■ Work to do
How many lines of the records below contain the string "pixels", counting case? Reply with the number alone.

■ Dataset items
## START

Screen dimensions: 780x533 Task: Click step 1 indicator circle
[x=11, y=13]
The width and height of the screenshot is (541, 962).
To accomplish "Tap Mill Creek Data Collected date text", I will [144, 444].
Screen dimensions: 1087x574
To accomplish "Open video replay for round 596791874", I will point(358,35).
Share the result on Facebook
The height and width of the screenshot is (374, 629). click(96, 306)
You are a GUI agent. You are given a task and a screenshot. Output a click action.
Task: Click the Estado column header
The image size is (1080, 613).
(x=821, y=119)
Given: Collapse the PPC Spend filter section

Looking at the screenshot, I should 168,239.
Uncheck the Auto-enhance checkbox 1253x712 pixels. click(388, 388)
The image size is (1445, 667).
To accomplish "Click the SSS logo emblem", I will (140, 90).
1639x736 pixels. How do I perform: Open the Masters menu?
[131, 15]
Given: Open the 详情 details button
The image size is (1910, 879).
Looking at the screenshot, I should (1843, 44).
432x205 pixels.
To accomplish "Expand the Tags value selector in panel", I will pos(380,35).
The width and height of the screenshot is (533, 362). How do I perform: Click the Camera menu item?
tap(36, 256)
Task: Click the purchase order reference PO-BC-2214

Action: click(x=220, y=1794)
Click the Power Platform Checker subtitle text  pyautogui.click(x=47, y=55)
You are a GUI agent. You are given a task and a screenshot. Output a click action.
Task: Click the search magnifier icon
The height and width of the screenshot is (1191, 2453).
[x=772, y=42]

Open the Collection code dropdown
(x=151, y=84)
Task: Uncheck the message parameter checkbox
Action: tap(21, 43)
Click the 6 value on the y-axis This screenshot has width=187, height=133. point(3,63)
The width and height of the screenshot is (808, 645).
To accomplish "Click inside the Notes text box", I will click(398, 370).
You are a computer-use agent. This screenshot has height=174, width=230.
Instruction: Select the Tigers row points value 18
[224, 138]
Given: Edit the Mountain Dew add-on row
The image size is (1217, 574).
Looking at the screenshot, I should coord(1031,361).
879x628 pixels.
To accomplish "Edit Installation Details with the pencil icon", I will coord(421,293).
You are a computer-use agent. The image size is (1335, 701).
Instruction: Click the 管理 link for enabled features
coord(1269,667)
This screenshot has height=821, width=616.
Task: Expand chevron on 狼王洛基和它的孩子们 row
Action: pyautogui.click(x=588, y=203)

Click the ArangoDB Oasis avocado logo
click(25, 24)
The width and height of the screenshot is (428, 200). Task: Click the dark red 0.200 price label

## END

■ Task solution
4